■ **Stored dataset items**
— start —
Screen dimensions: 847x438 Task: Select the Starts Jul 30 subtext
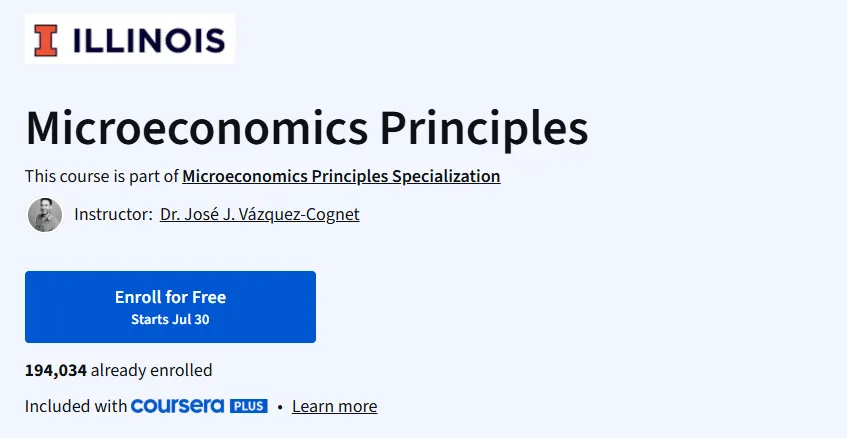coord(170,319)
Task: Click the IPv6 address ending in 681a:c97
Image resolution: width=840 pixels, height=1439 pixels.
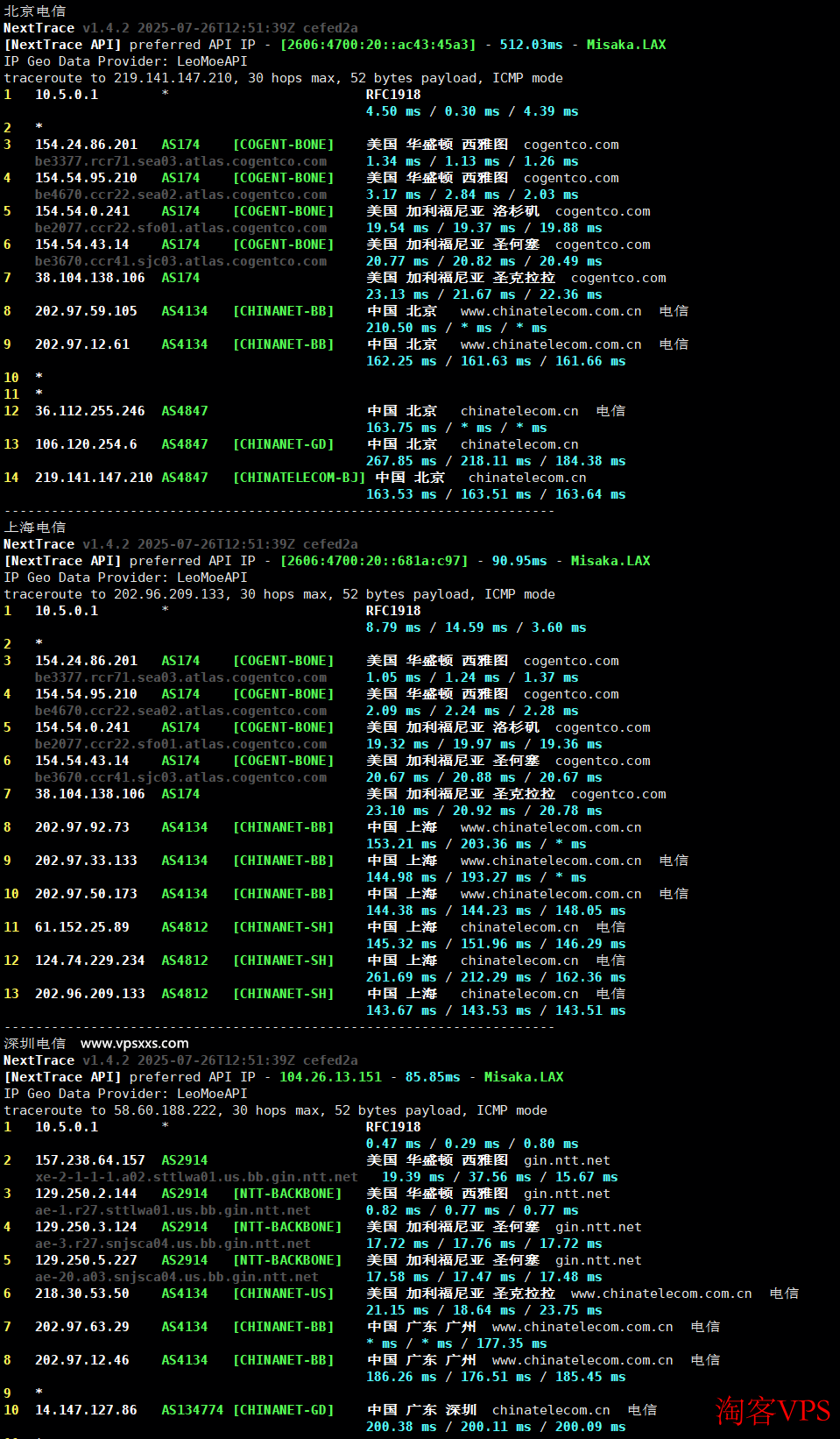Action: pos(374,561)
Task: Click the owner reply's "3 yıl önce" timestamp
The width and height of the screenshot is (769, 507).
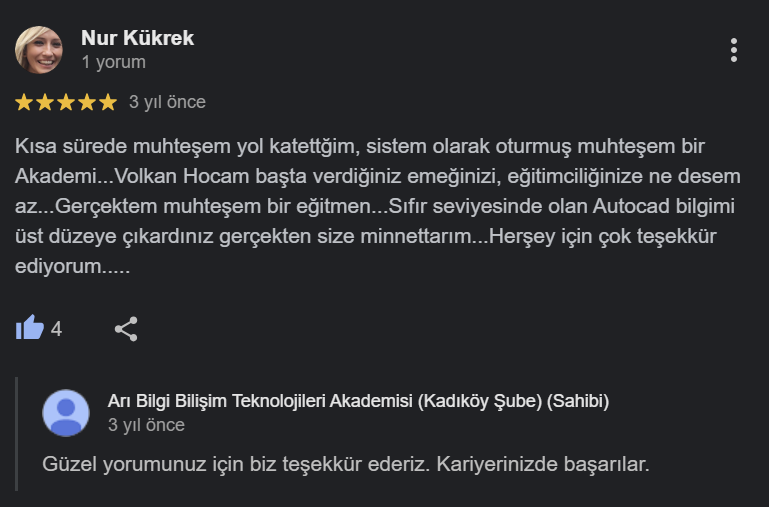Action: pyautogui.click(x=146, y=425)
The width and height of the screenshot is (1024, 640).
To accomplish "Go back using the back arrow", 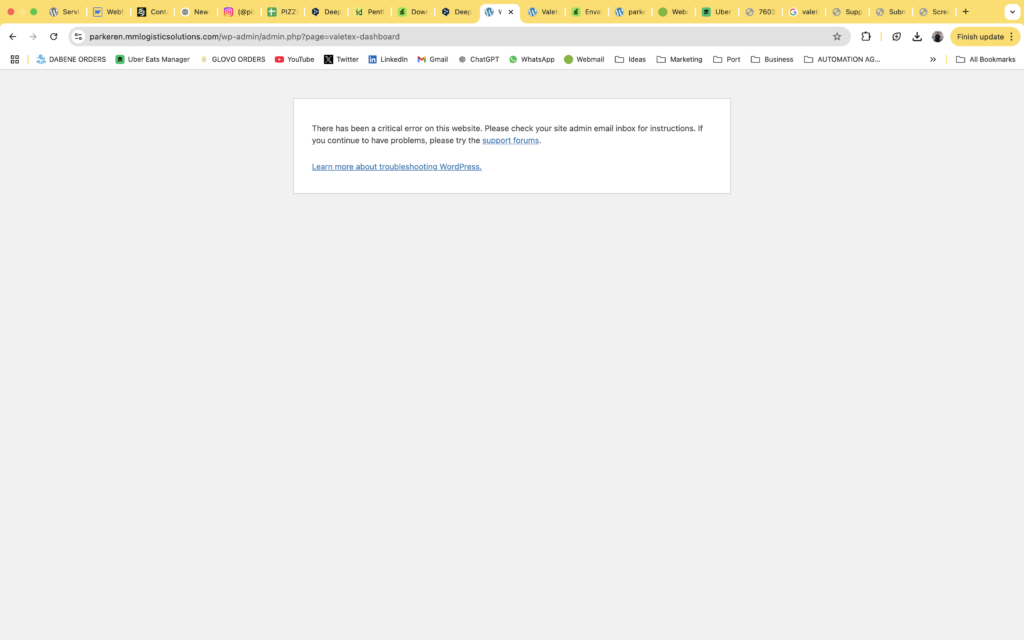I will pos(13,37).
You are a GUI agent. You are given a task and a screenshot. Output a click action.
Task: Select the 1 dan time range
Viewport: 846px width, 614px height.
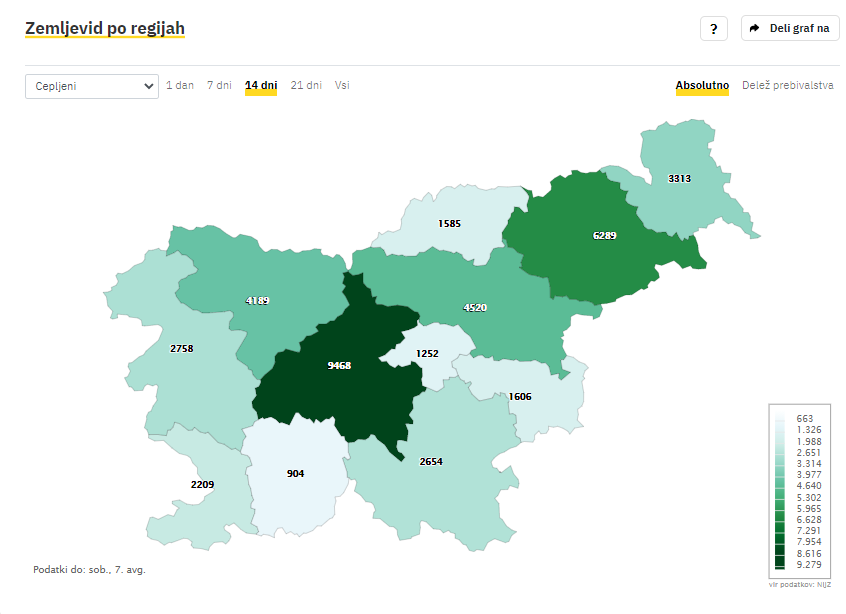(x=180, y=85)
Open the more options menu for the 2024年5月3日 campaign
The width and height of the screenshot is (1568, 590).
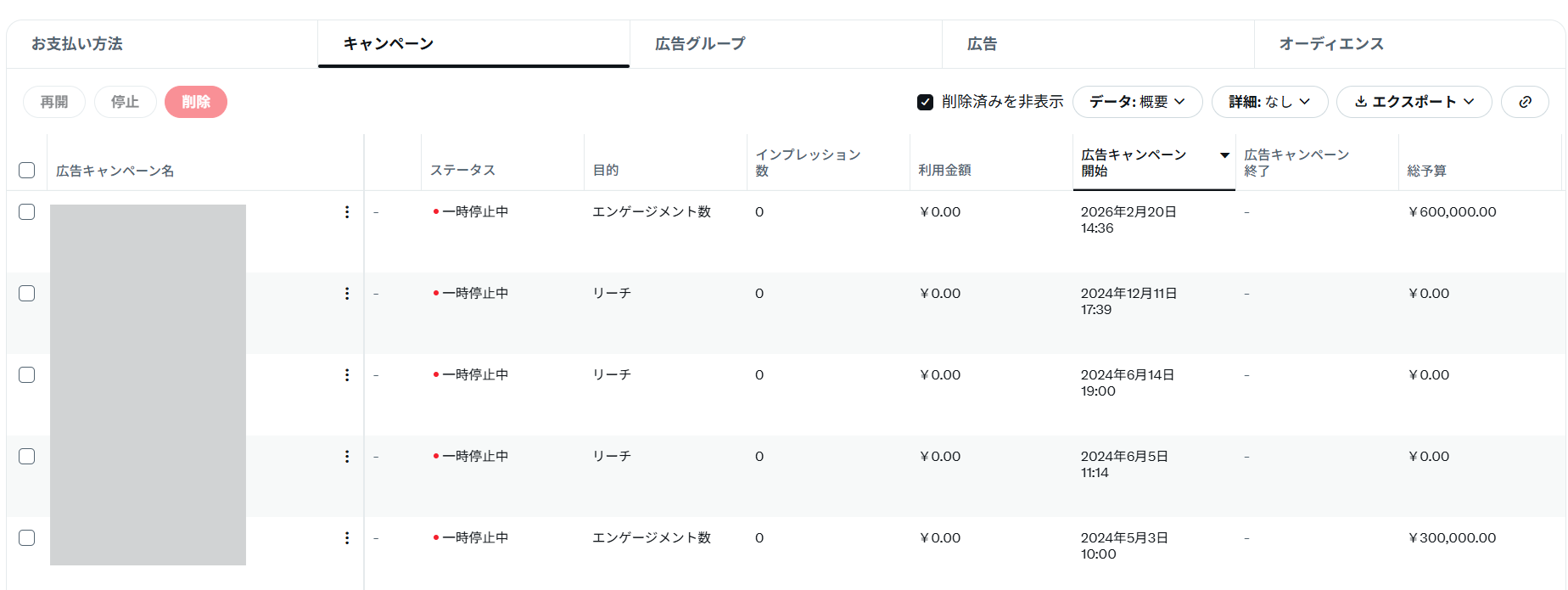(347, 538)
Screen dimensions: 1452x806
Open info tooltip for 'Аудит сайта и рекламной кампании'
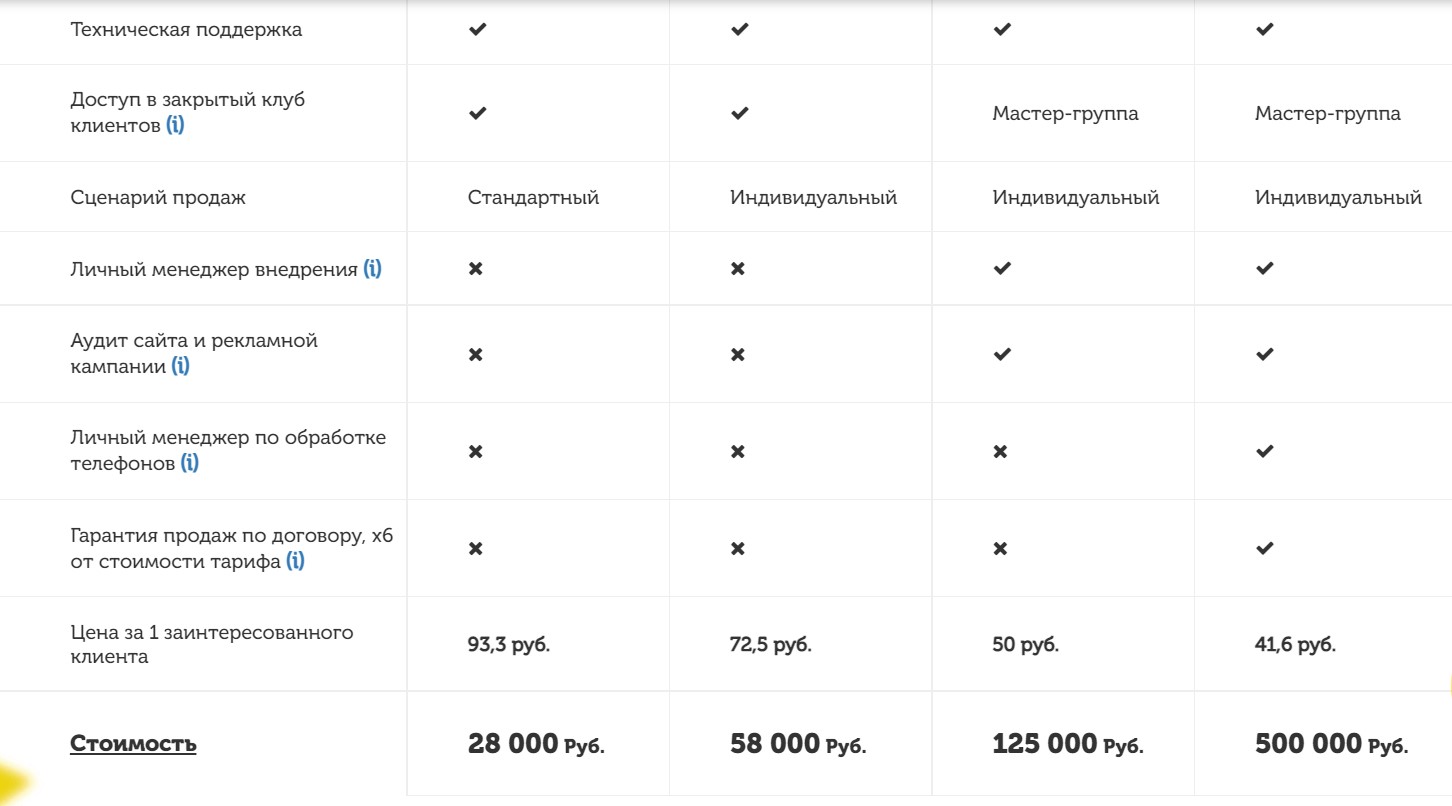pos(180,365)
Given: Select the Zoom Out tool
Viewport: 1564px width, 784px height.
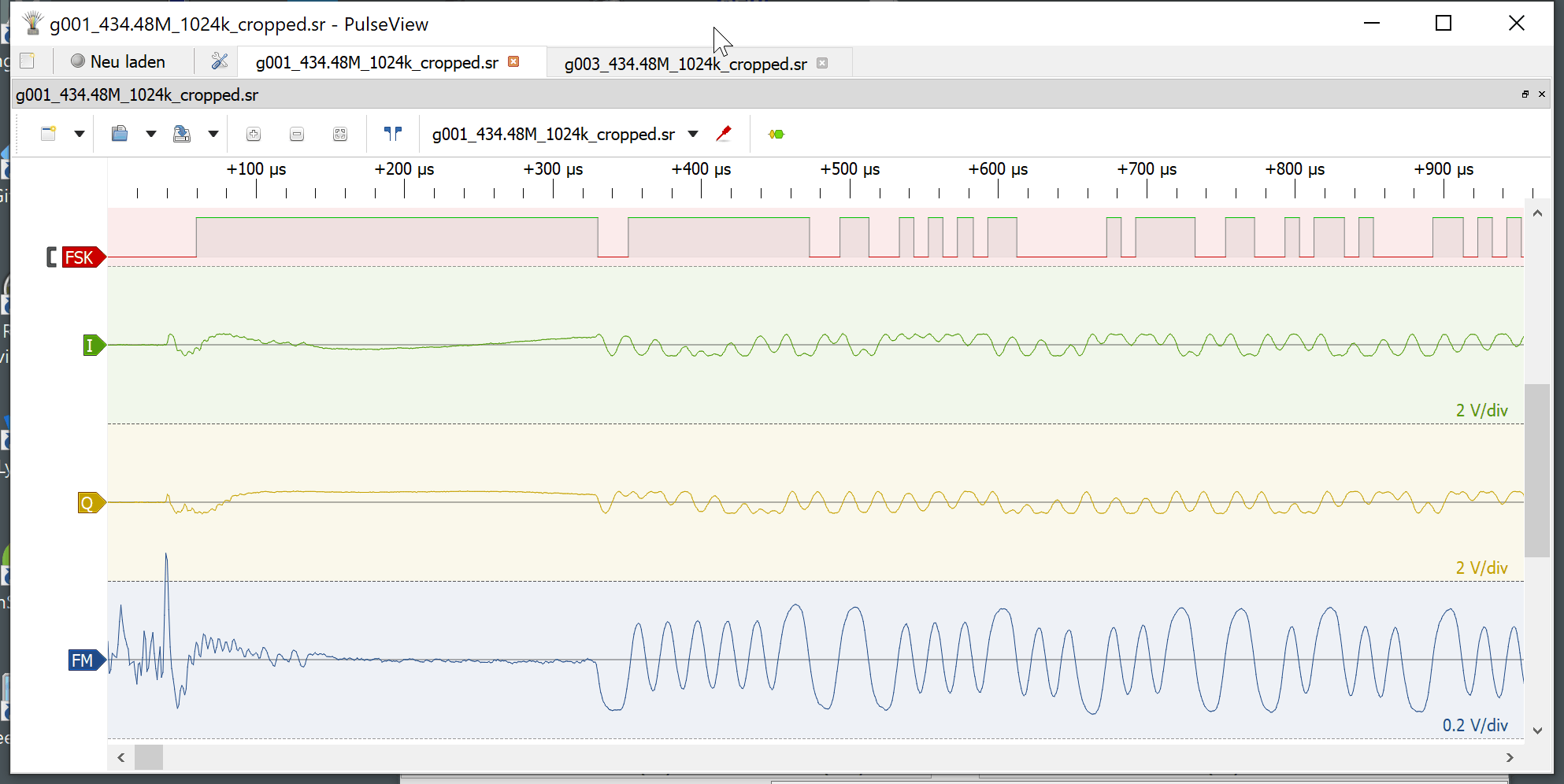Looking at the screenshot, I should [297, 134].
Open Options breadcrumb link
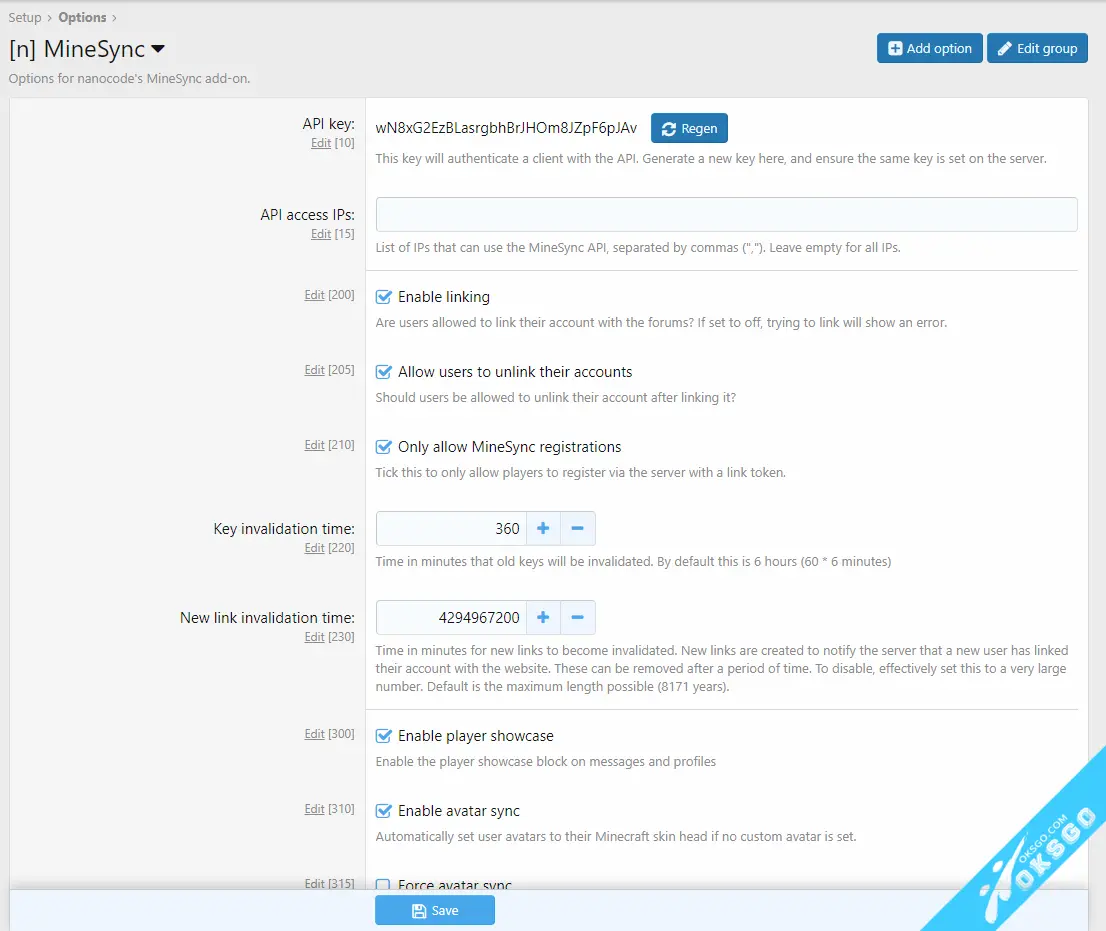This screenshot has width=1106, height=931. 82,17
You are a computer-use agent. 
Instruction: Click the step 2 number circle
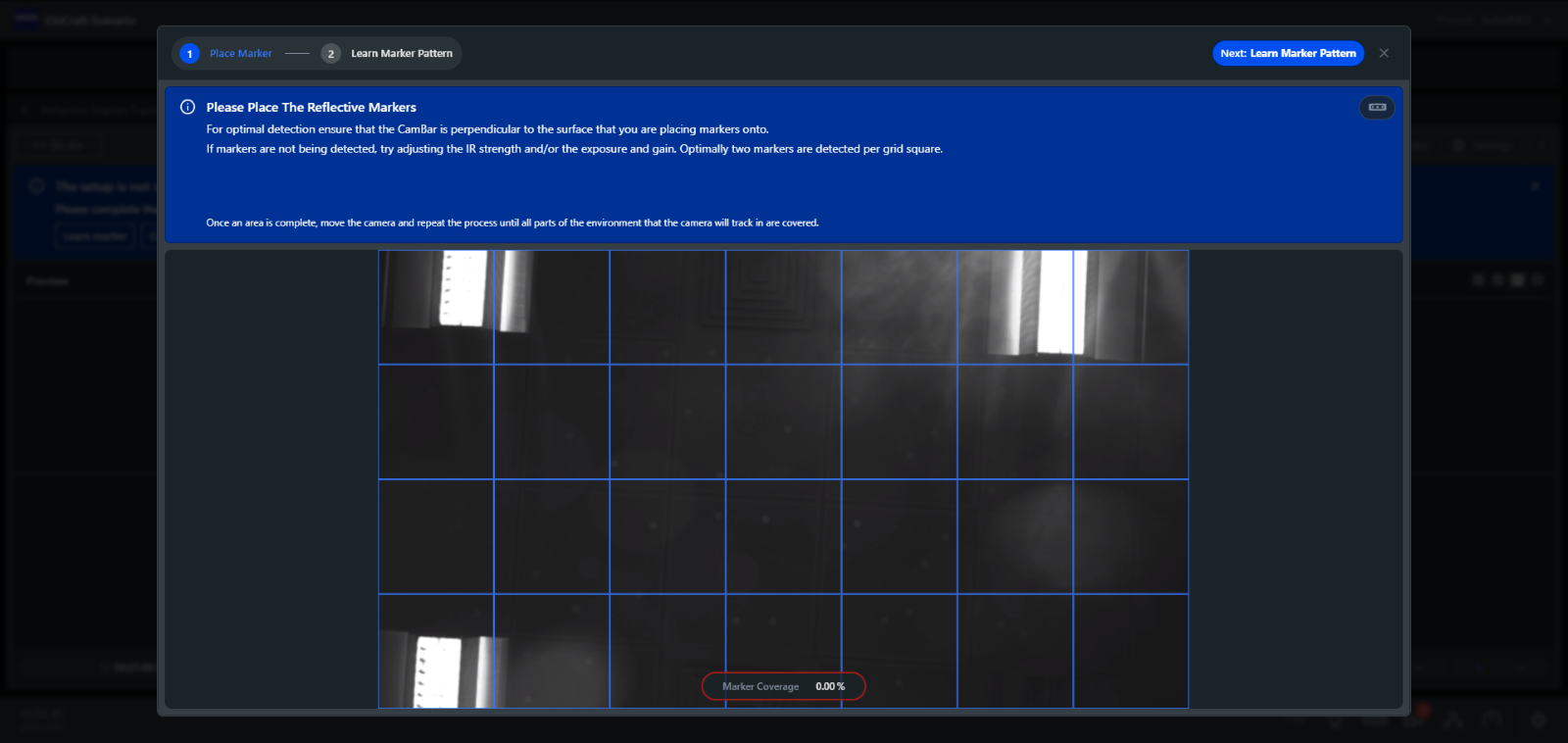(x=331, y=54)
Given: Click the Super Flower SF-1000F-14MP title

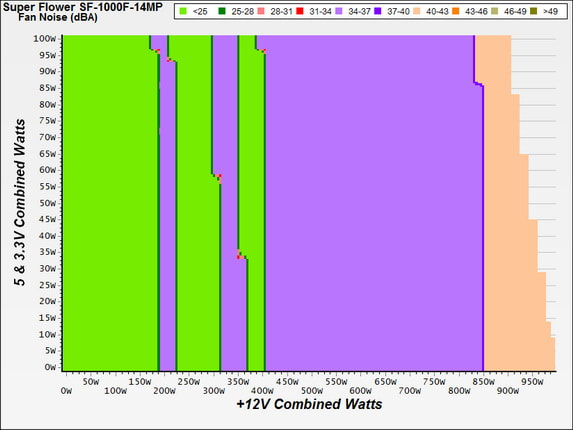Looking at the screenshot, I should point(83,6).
— end —
■ **Task brief**
Convert the items above, from the line containing "Given: Select the Zoom Out tool" through the end of the items, into a JSON list of strings with one string per line. Skip blank lines and leave the pictures out.

■ **Task response**
[
  "Given: Select the Zoom Out tool",
  "Viewport: 1564px width, 784px height.",
  "Looking at the screenshot, I should [297, 134].",
  "Open Options breadcrumb link",
  "This screenshot has width=1106, height=931. 82,17",
  "You are a computer-use agent. ",
  "Instruction: Click the step 2 number circle",
  "(x=331, y=54)",
  "Given: Click the Super Flower SF-1000F-14MP title",
  "Looking at the screenshot, I should point(83,6)."
]